Where ML Time Actually Goes

Click a slice to see details. The pulsing slice is where you'll spend most of your career.

Compare that to how beginners think the time breaks down. Newcomers imagine it's 50% architecture design, 30% coding, 10% tuning, 10% evaluation. They're off by an order of magnitude on what matters most. The architecture is the easy part. Making it work is the job.

This lesson teaches the unglamorous but essential skills: how to build a data pipeline that doesn't lie to you, how to triage a broken model in five steps, how to search for hyperparameters efficiently, how to read a loss curve like a cockpit instrument panel, and how to evaluate a model beyond a single accuracy number.

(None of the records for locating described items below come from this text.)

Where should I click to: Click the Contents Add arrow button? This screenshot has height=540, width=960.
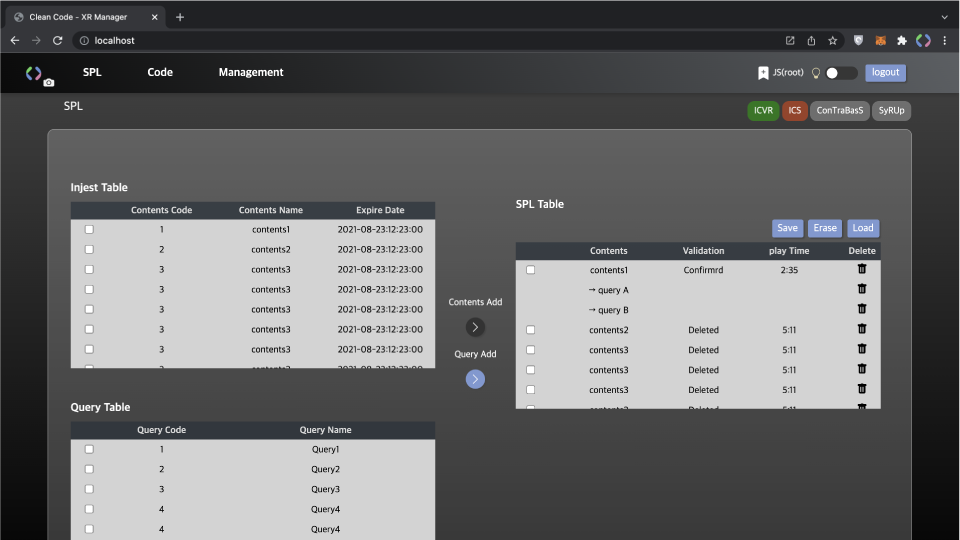[x=475, y=327]
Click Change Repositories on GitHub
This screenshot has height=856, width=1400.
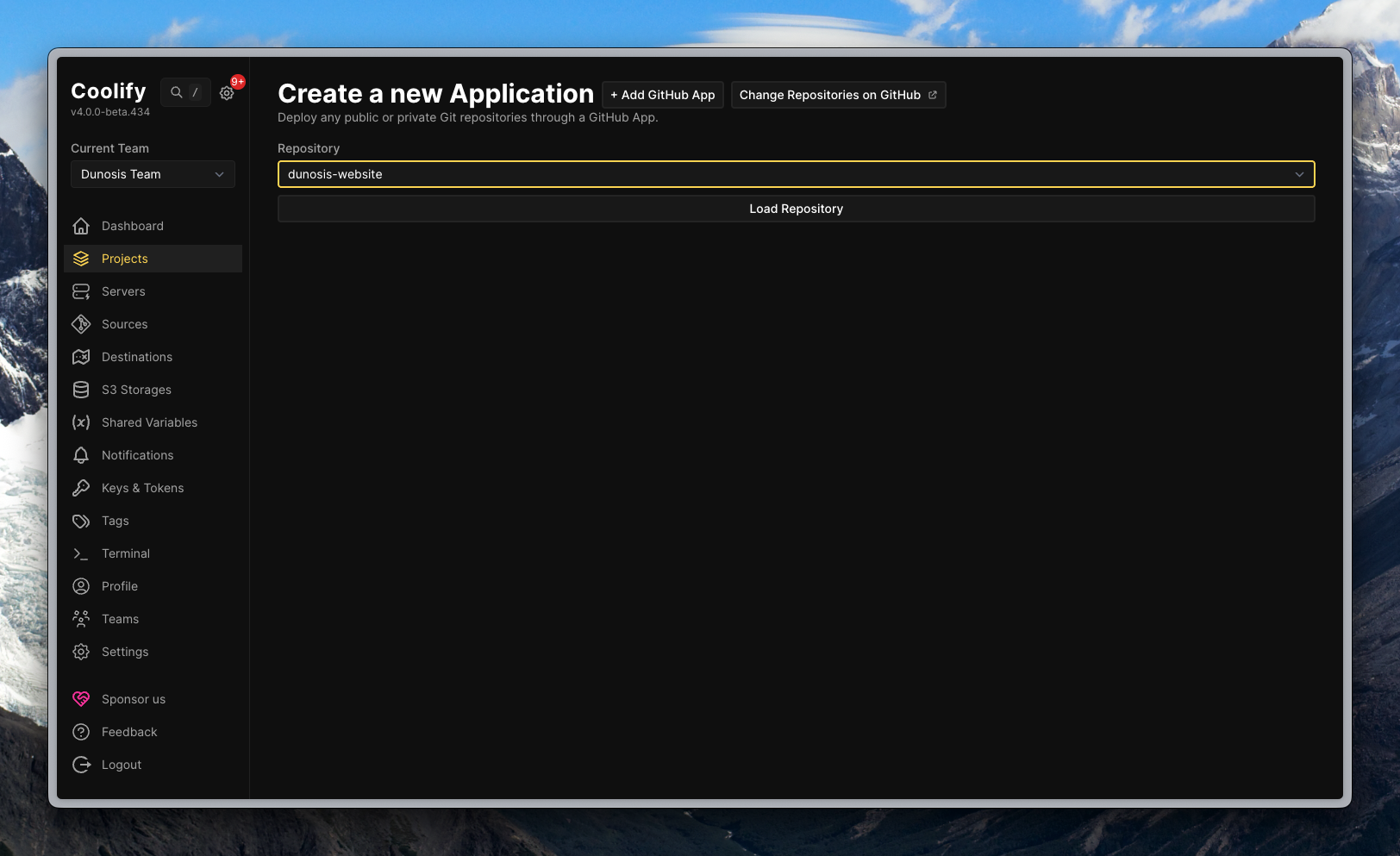pyautogui.click(x=837, y=95)
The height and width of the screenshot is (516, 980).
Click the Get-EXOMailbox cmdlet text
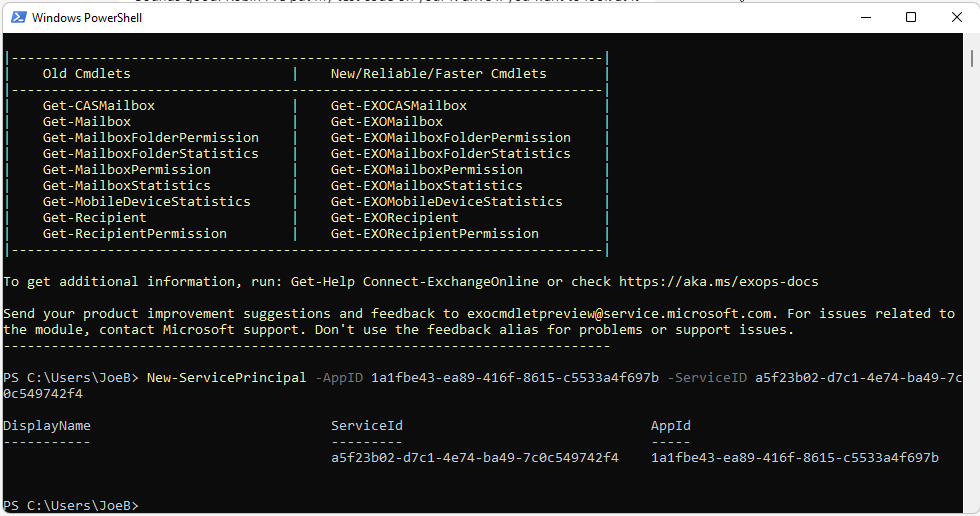pos(386,122)
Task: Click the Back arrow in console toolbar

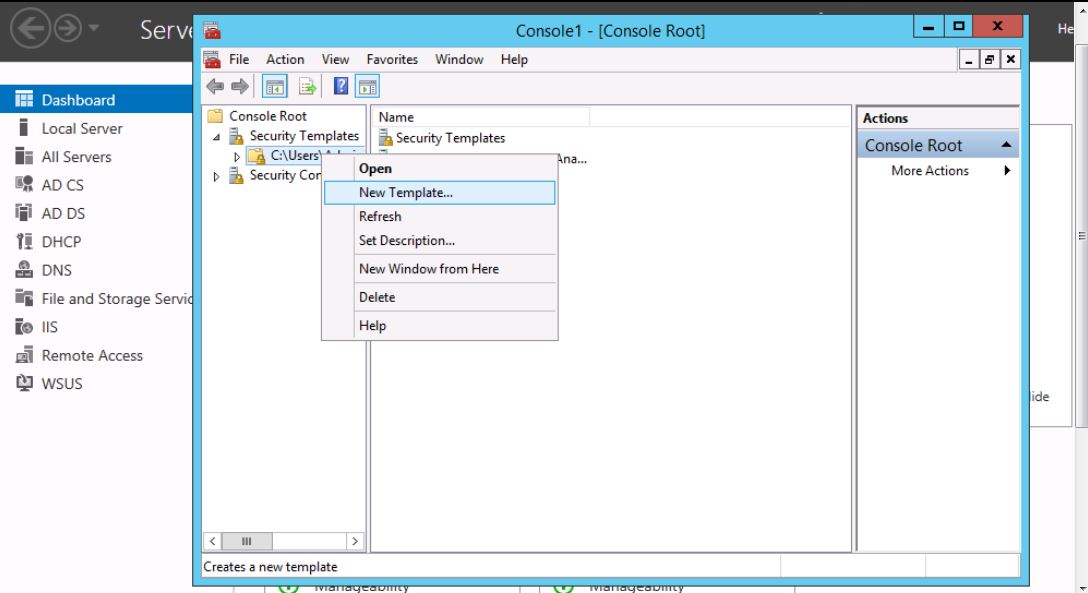Action: (213, 87)
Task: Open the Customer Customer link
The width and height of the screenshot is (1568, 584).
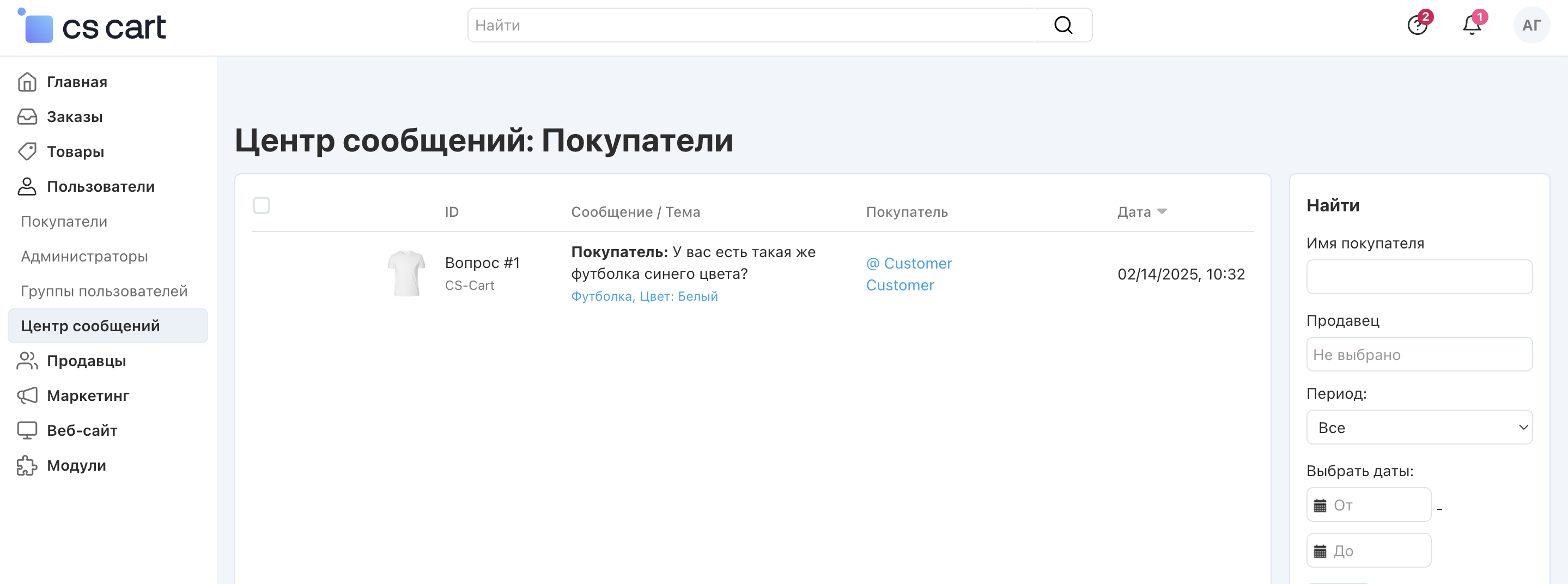Action: click(x=909, y=275)
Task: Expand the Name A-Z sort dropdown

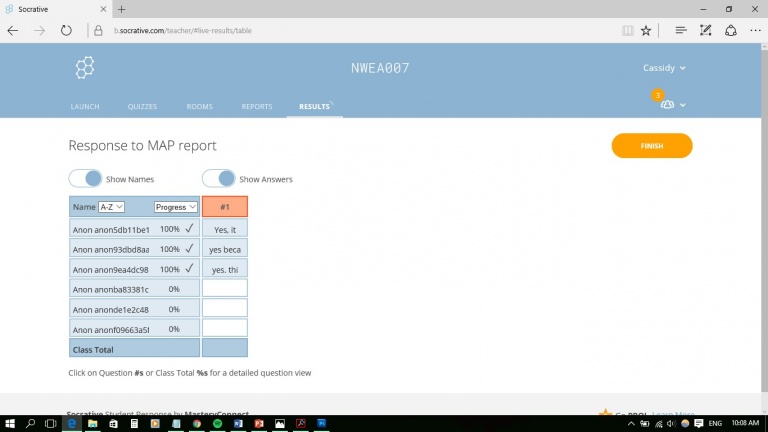Action: (x=111, y=207)
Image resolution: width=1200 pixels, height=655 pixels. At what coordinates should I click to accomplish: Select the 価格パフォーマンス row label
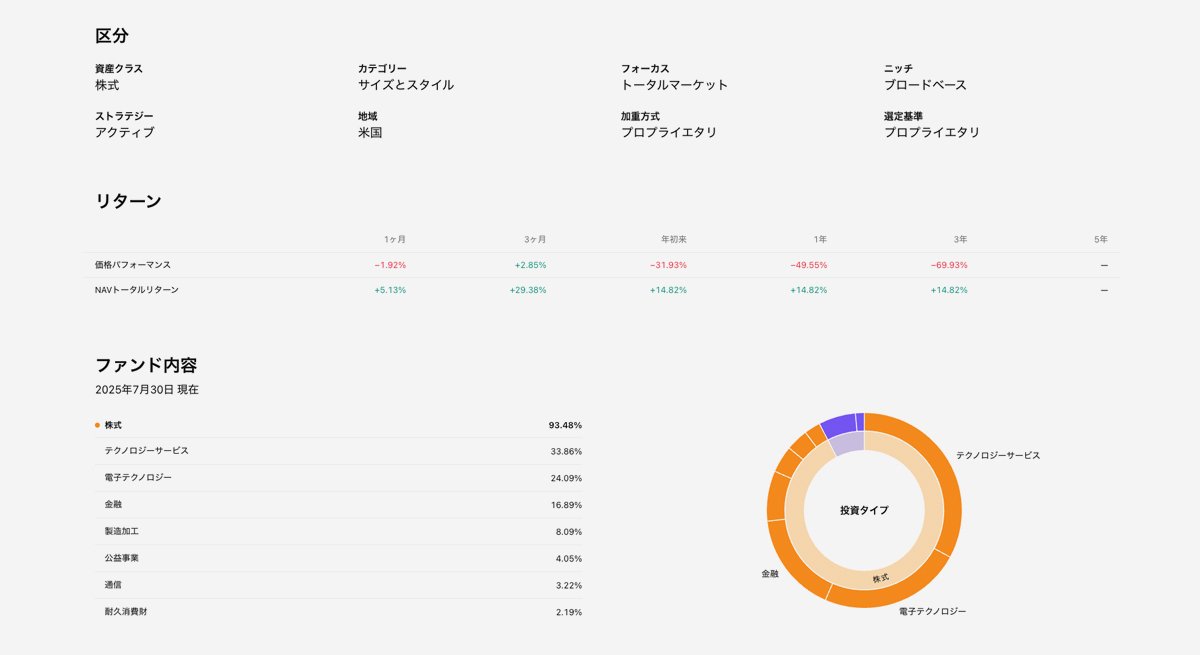[133, 265]
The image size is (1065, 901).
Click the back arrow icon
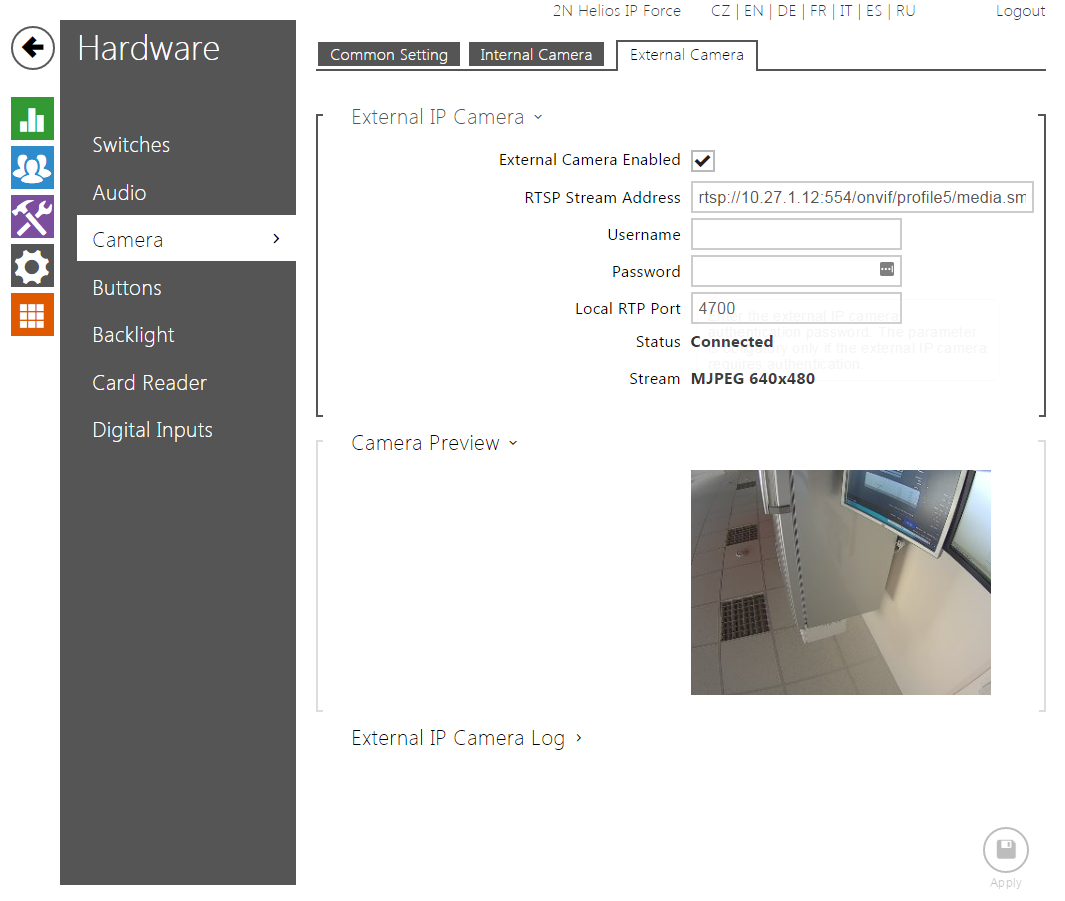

The gap between "I understand Transformers" and "I can train one that works" is where careers are made. Theory gets you the interview. Methodology gets you the results. Every senior ML engineer has a mental toolkit for debugging — this lesson gives you yours.
What this lesson covers: Data quality and leakage detection. The five-step debugging triage. Random vs grid search for hyperparameters. The regularization toolkit (dropout, weight decay, early stopping, augmentation). Reading training dashboards — loss curves, gradient norms, LR schedules, parameter histograms. Evaluation beyond accuracy: confusion matrices, precision, recall, F1, and class imbalance.
What fraction of a typical ML project is spent debugging and tuning?

Chapter 1: Data Pipeline

Your model can only be as good as its data. A perfect architecture trained on noisy, mislabeled, or leaky data will produce noisy, mislabeled, or deceptively optimistic predictions. Data quality determines your ceiling — everything else determines how close you get to it.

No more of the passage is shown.